Major black owned mining companies and BEE participants would of course be added to the losers in the case of expropriation without compensation.

The market capitalisation of listed mining companies on the JSE is R1.9 trillion or 43% of the total market capitalisation of the JSE, so in the case of part or full compensation the South African government will need to move very significant resources from present essential applications: in other words less infrastructure, less health, less education, and less welfare spending.  There are significant trade-offs that government has to balance. The diversion of resources for investment in mining would mean that other vital expenditures would suffer.

Why would anyone want to spend R1.9 trillion in state resources (which would massively add to the country's debt levels), when the benefits of the expenditures, downstream beneficiation and employment are already substantially created by the mining sector in South Africa. The cost-benefit analysis of nationalisation just does not make economic sense.

More important than this once off cost however is the cost of foregoing non-state investment in the future of our mining industry.  A mine is a factory whose construction is never finished.  Mines are capital hungry economic machines.  South Africa is a capital scarce economy - the state lacks the resources to fulfil its existing roles. 

The very strong likelihood is that our mining industry would sink rather than grow if it only has access to state investment.  This is especially so as many of the skilled personnel on which the functions of the mines depends will more easily be recruited into the international mining industry which is facing dramatic skills shortages and is hungry for good South African skills.  The lesson of history is that in democracies, citizens are not inert pawns to be moved around at will by power driven politicians.

There are other important but perhaps less tangible costs.  State ownership of such a large industry denies the opportunity of both entrepreneurship, of venture capitalism and of business ownership to citizens of all races.

Also when government becomes both the economic player as well as the economic regulator conflicts become compounded.  This is a lesson repeatedly taught by recent history.

Are there alternatives policies that might work as well or better?

The Mining Charter, a document whose intention was to govern the race, gender and indeed broader transformation of this sector, was reviewed and revised in September of last year. 

The new Charter sets out specific targets with regard to race ownership, equity procurement, equity enterprise development, beneficiation, employment equity, human resource development, mine community development and housing and living conditions.  Specific timelines are attached to each of these targets, sometimes year by year.

This is a more detailed plan for transformation than any we are aware of applying to any part of the public sector. 

The revised Charter was negotiated between government, trade unions representing mine-workers and the representatives of shareholders.  Such a social compact is worthy of analysis and debate.

A second stakeholder process is also underway in this industry aimed at growing the pie available to all South Africans by exploiting South Africa's untapped mineral wealth (by some reckoning the largest in the world).  This is the Mining Industry Growth, Development and Employment Task team (MIGDETT). 

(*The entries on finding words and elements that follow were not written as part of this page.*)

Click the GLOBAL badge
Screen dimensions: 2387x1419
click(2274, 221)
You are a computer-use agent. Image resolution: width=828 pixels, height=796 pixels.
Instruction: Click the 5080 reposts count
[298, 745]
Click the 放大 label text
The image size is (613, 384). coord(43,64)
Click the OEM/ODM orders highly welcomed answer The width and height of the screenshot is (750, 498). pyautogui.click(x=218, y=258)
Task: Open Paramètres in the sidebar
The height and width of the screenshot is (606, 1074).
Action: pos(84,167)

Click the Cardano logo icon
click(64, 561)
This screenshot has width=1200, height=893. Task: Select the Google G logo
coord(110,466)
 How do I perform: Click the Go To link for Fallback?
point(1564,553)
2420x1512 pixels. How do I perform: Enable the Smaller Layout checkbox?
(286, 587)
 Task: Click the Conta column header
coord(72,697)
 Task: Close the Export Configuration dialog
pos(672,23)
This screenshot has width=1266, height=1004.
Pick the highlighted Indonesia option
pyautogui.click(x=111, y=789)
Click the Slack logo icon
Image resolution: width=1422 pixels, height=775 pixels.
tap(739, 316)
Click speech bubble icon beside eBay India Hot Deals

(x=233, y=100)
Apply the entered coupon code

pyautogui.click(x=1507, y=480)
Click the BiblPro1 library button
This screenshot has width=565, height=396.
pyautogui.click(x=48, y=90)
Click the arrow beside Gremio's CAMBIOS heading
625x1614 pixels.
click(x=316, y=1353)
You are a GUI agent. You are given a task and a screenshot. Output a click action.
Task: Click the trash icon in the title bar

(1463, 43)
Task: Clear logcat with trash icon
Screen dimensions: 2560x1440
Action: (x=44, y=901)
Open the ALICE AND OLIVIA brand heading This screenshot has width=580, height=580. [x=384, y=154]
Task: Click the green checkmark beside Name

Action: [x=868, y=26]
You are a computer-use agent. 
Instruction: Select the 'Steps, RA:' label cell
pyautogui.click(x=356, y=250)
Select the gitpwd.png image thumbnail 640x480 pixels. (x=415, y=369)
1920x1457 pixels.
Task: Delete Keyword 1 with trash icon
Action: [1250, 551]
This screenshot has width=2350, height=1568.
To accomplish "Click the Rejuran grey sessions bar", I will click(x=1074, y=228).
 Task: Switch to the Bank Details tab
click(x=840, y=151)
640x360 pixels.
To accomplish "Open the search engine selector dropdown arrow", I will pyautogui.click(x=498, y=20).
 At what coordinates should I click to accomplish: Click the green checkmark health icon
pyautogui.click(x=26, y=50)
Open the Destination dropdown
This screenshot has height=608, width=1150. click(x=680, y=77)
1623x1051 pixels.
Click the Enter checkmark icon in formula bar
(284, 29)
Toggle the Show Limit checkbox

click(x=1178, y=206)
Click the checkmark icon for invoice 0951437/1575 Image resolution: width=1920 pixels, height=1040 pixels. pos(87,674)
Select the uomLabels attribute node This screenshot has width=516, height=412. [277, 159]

The task of this process is to ensure the long-term growth and meaningful transformation of South Africa's mining industry, as well as the equitable inclusion of all stakeholders in that growth.  A dialogue between this process and those who argue for nationalisation should be to benefit of both, and indeed all South Africans.  Resources that lie beneath the soil represent only potential not actual wealth.  Slogans and poor policy will ensure that they stay that way and South Africans will all be the poorer.

Bobby Godsell is chairman and Michael Spicer CEO of Business Leadership South Africa. An edited version of this article first appeared in Business Day.